Please work out how many lines in the data below hold the word "agent", and state only the number.

[Stored items from a collection]
*****

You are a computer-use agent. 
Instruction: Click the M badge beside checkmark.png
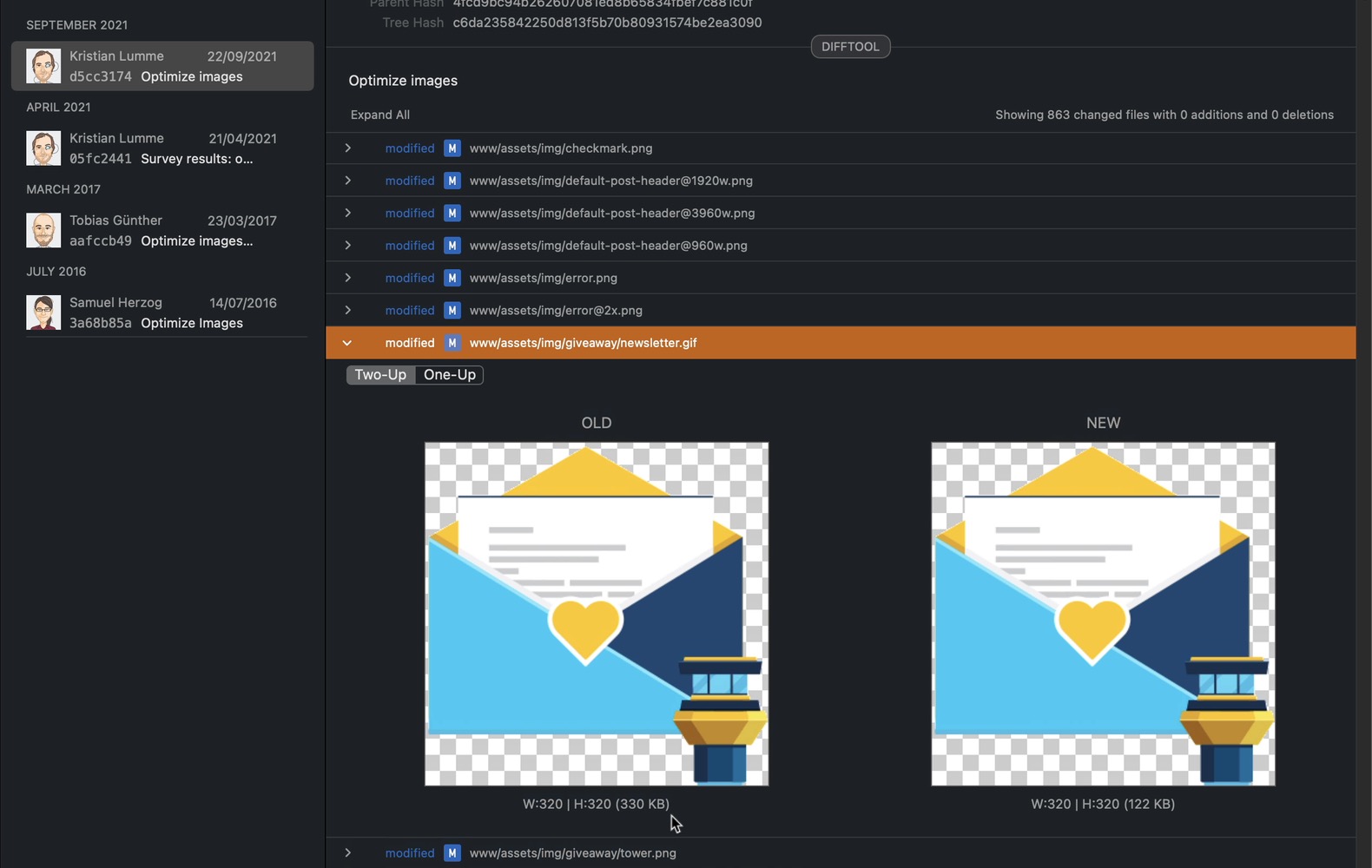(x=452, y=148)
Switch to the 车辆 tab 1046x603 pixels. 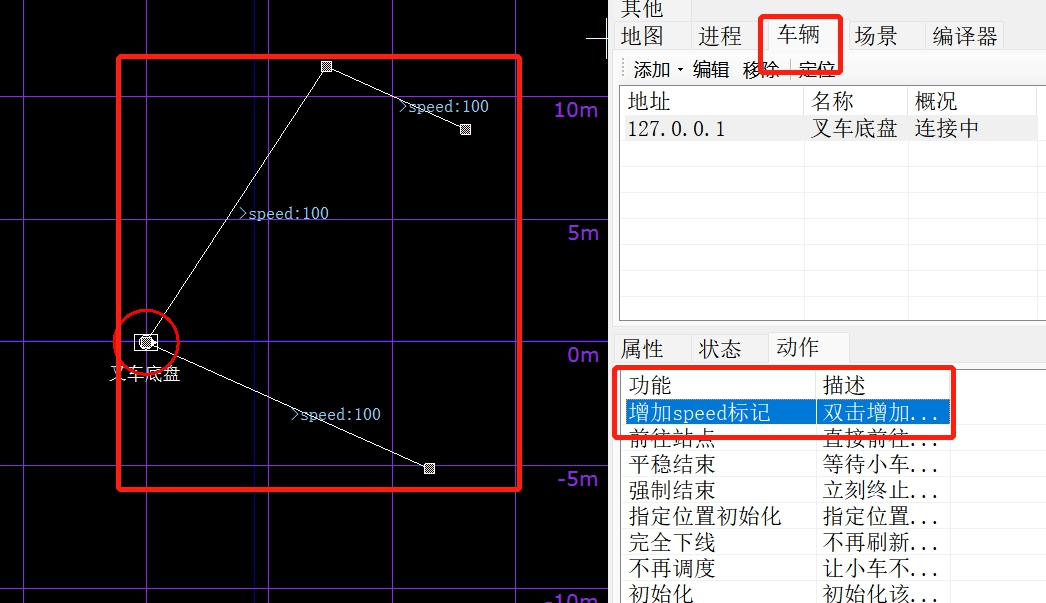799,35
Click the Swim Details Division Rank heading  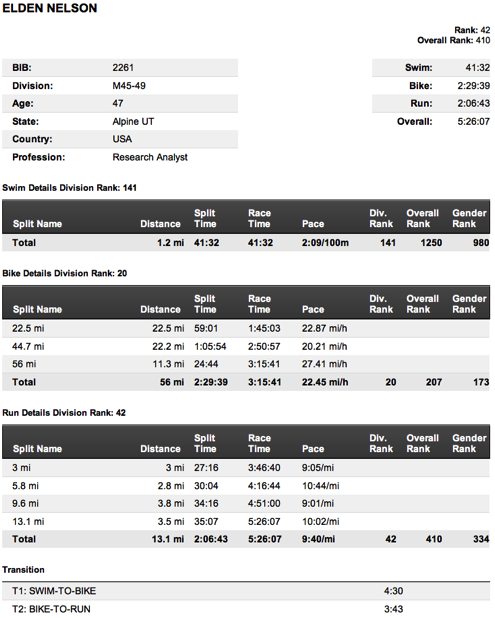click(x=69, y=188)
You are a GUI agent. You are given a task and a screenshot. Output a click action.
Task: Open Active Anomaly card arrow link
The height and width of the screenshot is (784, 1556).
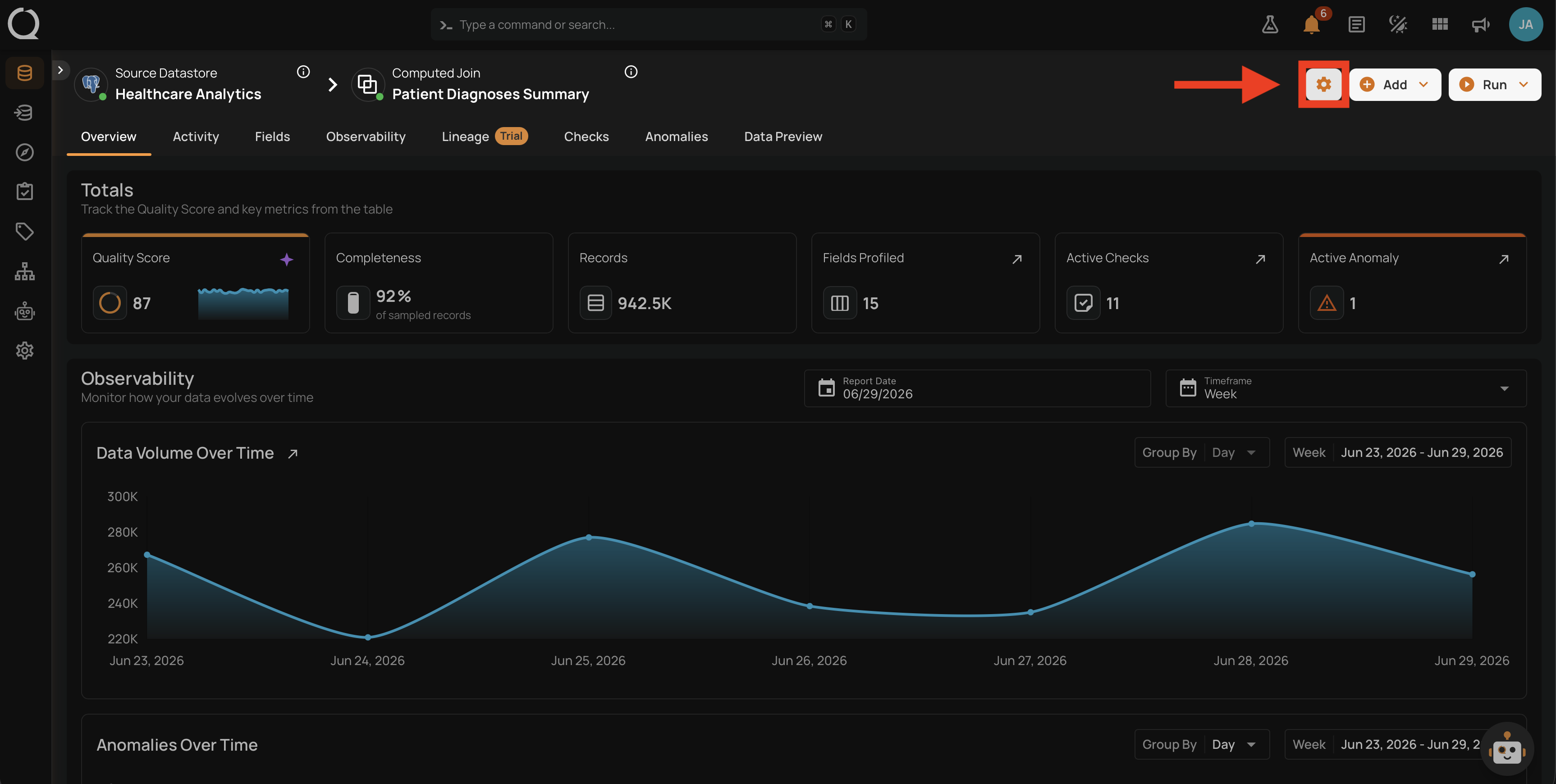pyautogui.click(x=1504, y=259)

*****

ANSWER TO THIS TASK
2